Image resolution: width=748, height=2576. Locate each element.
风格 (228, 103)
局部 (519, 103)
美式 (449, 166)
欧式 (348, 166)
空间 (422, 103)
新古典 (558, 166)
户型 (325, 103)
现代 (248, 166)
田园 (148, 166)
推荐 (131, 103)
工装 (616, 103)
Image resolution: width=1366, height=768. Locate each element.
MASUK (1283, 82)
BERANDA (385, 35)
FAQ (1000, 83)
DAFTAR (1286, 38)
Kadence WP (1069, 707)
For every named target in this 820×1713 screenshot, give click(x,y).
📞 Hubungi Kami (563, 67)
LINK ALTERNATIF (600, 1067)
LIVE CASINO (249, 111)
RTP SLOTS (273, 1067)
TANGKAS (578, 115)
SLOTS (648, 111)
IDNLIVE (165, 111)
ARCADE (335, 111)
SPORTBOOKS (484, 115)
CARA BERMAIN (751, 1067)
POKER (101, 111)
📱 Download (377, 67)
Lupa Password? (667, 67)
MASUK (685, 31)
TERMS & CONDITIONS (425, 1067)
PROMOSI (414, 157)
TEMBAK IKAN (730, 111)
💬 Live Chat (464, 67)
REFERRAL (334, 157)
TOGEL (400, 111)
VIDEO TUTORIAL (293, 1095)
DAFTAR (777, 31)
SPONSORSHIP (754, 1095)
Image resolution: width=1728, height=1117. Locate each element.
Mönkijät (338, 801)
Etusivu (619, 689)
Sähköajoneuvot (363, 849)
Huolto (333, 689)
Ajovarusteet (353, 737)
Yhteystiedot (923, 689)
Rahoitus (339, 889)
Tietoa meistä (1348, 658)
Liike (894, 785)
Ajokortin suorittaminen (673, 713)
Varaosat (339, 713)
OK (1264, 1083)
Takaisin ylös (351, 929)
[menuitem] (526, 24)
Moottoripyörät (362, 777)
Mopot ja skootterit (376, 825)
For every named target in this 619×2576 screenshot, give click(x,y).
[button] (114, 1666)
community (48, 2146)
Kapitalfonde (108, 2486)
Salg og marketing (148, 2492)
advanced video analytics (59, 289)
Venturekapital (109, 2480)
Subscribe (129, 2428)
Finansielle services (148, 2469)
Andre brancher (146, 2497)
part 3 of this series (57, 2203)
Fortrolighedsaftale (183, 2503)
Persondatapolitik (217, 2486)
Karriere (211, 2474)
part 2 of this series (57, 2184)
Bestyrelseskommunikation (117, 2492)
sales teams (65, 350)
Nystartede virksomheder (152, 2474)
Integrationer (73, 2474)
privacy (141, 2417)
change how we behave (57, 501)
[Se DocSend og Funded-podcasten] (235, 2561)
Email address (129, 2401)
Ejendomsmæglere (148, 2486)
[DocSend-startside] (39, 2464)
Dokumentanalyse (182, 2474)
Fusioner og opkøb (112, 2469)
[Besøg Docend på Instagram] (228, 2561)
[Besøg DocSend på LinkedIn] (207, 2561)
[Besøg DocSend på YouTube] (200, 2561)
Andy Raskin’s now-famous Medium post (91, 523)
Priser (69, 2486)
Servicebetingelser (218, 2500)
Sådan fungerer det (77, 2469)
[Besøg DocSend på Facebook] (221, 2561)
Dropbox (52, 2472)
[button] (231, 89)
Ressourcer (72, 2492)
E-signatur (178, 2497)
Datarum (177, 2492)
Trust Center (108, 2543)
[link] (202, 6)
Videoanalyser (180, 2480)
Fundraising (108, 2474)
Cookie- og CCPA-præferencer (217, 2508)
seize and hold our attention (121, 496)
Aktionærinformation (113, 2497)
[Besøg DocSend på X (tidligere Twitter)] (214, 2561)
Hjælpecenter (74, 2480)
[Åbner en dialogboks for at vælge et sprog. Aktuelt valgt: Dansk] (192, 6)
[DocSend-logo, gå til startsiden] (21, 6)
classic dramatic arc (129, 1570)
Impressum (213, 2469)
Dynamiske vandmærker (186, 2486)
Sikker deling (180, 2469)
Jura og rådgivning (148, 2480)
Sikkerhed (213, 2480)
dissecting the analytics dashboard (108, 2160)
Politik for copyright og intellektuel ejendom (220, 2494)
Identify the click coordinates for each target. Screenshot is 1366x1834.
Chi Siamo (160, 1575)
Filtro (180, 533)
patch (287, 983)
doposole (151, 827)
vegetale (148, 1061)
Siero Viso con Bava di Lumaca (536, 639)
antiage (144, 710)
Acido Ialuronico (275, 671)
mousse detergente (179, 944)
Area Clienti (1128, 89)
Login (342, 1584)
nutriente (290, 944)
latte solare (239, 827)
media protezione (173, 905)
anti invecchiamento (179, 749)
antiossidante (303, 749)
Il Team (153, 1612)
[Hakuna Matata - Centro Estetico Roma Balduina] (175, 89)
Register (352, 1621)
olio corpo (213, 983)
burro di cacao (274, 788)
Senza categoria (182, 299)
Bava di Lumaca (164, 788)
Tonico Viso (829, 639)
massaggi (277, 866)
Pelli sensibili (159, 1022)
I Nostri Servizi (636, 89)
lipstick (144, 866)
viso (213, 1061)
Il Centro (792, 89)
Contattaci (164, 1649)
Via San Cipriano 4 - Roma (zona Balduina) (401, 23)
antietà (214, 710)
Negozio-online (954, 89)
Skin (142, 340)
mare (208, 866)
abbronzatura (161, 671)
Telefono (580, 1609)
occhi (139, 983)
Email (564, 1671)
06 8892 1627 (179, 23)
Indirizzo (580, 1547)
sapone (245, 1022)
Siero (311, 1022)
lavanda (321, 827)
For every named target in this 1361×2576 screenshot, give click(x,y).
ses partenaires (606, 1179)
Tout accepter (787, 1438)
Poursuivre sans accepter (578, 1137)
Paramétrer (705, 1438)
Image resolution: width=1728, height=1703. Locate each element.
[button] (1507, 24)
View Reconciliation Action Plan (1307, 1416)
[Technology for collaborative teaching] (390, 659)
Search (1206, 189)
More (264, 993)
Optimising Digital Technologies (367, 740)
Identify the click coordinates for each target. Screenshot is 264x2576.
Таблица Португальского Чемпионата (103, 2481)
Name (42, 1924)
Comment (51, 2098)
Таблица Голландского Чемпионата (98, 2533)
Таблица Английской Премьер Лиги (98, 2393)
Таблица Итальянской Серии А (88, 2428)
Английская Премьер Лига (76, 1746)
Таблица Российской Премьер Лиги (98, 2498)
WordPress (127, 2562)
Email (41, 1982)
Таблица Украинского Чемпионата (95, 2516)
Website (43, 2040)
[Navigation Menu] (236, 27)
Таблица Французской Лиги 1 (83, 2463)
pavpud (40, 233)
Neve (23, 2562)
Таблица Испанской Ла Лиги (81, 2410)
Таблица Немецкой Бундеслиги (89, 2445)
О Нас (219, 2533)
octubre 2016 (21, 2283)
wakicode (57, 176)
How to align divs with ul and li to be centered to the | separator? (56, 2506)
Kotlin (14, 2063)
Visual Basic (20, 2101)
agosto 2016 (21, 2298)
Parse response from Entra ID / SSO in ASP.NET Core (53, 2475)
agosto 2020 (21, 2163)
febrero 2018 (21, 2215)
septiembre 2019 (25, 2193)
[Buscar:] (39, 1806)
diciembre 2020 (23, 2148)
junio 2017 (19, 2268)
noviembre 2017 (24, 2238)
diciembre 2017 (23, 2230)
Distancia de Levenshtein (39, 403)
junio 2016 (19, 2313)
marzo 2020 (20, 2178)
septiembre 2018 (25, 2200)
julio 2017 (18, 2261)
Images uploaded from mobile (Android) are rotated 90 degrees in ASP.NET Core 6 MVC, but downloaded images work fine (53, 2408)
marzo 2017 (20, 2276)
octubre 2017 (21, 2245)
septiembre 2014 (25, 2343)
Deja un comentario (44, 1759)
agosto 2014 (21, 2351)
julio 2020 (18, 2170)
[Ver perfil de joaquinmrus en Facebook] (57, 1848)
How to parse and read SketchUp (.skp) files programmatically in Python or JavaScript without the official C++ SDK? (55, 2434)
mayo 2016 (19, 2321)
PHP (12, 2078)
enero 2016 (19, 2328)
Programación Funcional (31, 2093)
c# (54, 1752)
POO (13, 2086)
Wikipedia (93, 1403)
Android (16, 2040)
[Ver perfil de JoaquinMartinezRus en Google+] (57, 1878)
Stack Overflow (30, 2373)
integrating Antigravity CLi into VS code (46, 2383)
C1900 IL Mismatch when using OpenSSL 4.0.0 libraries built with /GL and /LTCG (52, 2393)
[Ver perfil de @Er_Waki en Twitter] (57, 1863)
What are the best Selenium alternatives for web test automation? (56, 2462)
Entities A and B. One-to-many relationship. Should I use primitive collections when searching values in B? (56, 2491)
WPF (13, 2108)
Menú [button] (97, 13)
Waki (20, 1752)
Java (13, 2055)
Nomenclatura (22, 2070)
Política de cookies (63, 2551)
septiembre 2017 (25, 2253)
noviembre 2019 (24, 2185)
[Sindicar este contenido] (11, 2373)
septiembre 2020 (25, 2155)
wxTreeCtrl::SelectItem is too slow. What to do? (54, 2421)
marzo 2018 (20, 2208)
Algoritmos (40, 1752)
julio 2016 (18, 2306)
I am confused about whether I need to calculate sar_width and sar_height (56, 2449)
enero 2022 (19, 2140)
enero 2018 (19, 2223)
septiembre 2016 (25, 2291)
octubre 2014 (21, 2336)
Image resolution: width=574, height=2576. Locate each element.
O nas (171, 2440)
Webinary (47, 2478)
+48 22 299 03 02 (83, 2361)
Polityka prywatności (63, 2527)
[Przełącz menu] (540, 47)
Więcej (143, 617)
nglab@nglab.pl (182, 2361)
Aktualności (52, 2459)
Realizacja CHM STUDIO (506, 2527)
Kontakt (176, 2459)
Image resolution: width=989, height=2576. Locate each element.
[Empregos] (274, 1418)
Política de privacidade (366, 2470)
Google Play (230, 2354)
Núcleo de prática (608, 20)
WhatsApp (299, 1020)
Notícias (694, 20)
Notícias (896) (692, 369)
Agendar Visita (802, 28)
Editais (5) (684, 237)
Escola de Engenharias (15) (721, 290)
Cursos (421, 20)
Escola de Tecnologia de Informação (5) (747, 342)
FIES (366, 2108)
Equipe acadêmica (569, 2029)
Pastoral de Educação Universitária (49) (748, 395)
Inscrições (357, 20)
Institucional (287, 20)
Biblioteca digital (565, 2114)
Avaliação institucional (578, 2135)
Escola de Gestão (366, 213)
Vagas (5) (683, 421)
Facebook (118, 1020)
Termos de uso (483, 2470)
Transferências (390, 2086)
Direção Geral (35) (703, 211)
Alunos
^^^^^^^^
### Problem statement
Return every line holding the word "resolution" from the records.

### Solution to the exercise
Image resolution: width=748, height=2576. Locate each element.
Image resolution: width=1366, height=768. Locate each element.
Image resolution: width=1728, height=1117. Locate each element.
Image resolution: width=1728, height=1703. Locate each element.
Image resolution: width=574, height=2576. Locate each element.
Image resolution: width=989, height=2576. Locate each element.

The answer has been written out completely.